**Work to complete:** Rewrite the entries from the line containing "Task: Select the" through the line containing "coord(777,235)", replacing "screenshot" with "image" and changing nothing else. Leave the pictures out of your answer.

**Task inputs:**
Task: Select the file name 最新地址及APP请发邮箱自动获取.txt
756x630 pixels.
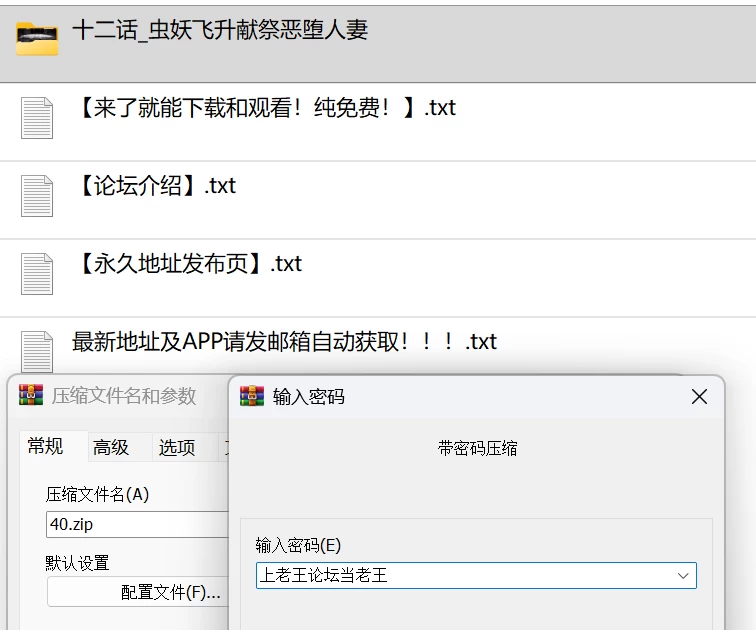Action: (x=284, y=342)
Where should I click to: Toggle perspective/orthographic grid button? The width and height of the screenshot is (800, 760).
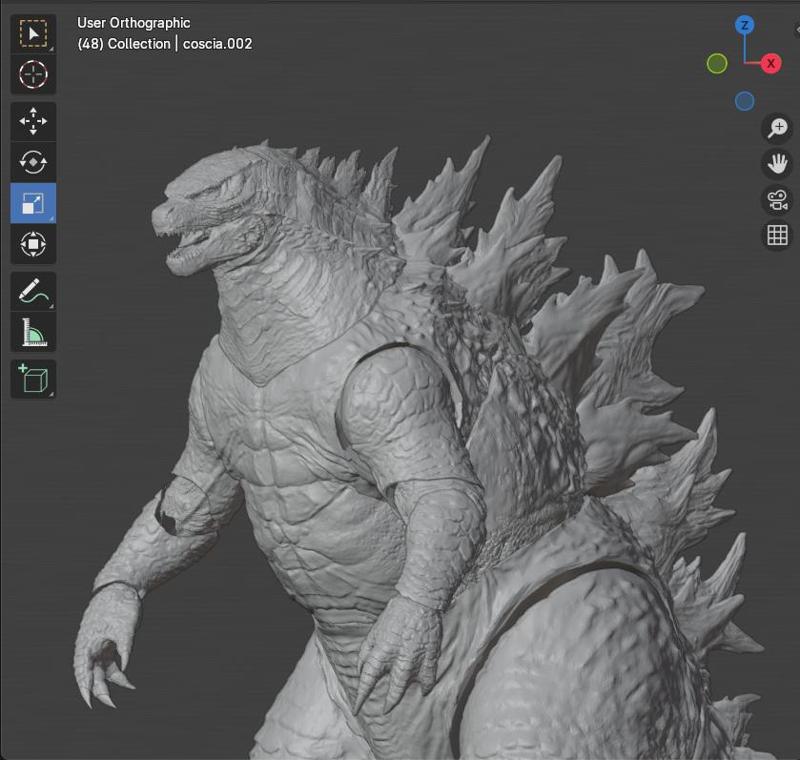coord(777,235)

* * *

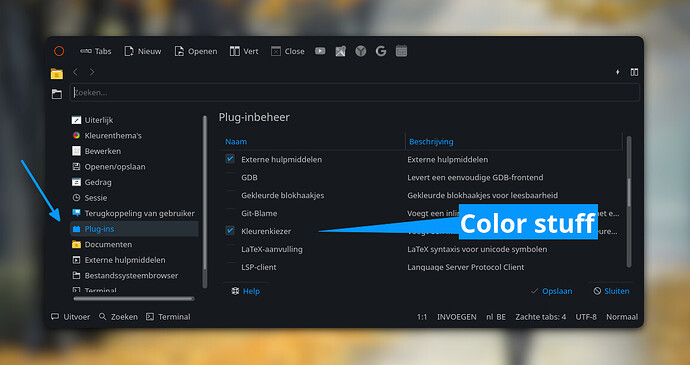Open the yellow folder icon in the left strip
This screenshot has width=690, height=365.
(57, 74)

==

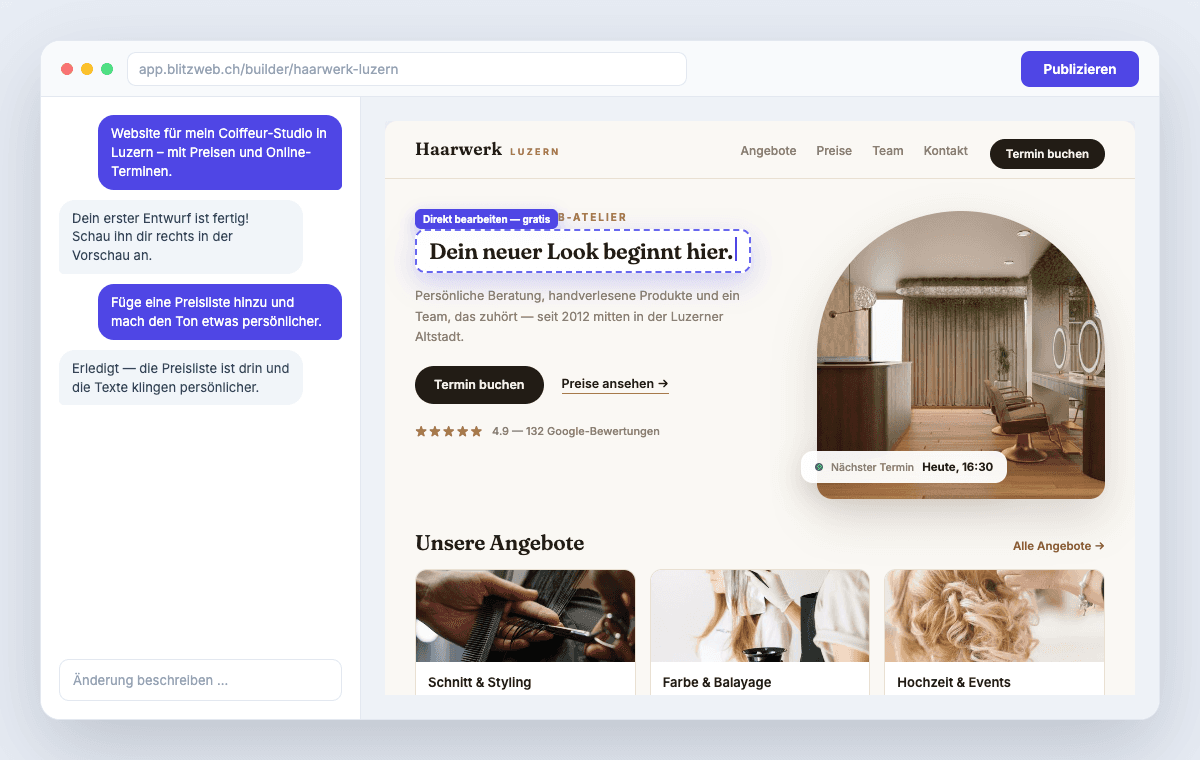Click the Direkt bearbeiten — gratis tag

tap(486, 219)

**Exercise result:**
Task: Select the file name 最新地址及APP请发邮箱自动获取.txt
756x630 pixels.
Action: (x=284, y=342)
Where should I click to: Toggle perspective/orthographic grid button? The width and height of the image is (800, 760).
coord(777,235)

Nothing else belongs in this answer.